** start **
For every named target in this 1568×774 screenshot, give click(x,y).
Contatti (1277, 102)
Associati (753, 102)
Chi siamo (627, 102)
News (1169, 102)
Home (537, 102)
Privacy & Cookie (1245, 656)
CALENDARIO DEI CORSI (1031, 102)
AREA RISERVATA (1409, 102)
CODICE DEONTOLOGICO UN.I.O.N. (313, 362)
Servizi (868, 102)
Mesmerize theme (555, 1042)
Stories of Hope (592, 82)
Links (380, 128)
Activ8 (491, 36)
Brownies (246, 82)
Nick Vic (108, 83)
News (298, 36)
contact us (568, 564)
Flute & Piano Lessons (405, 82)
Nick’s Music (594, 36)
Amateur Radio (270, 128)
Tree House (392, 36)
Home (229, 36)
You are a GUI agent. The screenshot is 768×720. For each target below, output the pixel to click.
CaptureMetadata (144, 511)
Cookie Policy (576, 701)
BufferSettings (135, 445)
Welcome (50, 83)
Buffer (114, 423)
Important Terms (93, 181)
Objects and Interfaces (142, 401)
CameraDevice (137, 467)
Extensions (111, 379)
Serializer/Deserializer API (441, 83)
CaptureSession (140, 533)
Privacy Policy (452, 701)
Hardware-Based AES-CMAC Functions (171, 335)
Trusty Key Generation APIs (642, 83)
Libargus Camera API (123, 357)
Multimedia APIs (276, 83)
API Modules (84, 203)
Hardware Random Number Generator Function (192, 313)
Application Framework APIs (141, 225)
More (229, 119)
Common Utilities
** end **
#### [Directions]
Rewrite the entries above with every "Home" changed to "Start", leaving everything else unchanged.

#### [Written solution]
For every named target in this 1568×774 screenshot, give click(x,y).
Contatti (1277, 102)
Associati (753, 102)
Chi siamo (627, 102)
News (1169, 102)
Start (537, 102)
Privacy & Cookie (1245, 656)
CALENDARIO DEI CORSI (1031, 102)
AREA RISERVATA (1409, 102)
CODICE DEONTOLOGICO UN.I.O.N. (313, 362)
Servizi (868, 102)
Mesmerize theme (555, 1042)
Stories of Hope (592, 82)
Links (380, 128)
Activ8 (491, 36)
Brownies (246, 82)
Nick Vic (108, 83)
News (298, 36)
contact us (568, 564)
Flute & Piano Lessons (405, 82)
Nick’s Music (594, 36)
Amateur Radio (270, 128)
Tree House (392, 36)
Start (229, 36)
You are a GUI agent. The screenshot is 768×720. For each target below, output the pixel to click.
CaptureMetadata (144, 511)
Cookie Policy (576, 701)
BufferSettings (135, 445)
Welcome (50, 83)
Buffer (114, 423)
Important Terms (93, 181)
Objects and Interfaces (142, 401)
CameraDevice (137, 467)
Extensions (111, 379)
Serializer/Deserializer API (441, 83)
CaptureSession (140, 533)
Privacy Policy (452, 701)
Hardware-Based AES-CMAC Functions (171, 335)
Trusty Key Generation APIs (642, 83)
Libargus Camera API (123, 357)
Multimedia APIs (276, 83)
API Modules (84, 203)
Hardware Random Number Generator Function (192, 313)
Application Framework APIs (141, 225)
More (229, 119)
Common Utilities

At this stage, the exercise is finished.